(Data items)
───
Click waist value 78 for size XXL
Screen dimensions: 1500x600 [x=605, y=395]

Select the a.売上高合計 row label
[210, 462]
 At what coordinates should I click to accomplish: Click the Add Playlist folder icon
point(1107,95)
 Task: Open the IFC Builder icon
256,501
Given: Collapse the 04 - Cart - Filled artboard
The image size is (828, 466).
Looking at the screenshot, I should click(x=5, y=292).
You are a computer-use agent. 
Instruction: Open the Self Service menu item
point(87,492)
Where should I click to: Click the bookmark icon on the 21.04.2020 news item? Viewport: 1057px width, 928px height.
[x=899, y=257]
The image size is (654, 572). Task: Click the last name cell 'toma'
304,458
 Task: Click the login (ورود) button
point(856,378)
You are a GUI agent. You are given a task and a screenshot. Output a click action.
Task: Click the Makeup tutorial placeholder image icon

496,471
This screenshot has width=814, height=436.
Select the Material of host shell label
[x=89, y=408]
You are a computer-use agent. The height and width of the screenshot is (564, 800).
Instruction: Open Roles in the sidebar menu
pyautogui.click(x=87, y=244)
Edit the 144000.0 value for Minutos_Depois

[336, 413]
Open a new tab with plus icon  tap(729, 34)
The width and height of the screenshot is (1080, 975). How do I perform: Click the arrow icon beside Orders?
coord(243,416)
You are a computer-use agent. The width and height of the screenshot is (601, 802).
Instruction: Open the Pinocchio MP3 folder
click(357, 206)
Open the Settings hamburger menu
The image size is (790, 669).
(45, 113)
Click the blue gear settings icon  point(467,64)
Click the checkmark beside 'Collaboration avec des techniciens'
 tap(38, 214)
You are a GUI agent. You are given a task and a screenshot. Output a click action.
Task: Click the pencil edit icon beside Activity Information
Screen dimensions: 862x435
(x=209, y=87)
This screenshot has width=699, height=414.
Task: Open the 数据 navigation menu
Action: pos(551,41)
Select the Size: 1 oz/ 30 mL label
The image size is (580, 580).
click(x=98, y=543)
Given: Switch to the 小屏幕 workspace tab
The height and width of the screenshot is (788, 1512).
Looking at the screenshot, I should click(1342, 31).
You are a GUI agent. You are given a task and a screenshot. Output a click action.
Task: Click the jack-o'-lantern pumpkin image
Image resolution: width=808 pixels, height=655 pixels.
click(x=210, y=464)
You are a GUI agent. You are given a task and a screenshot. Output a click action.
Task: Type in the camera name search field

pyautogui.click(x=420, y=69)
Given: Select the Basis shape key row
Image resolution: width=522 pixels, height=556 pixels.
───
The only acceptable answer is a number: how many lines in the data above hold the word "computer".

3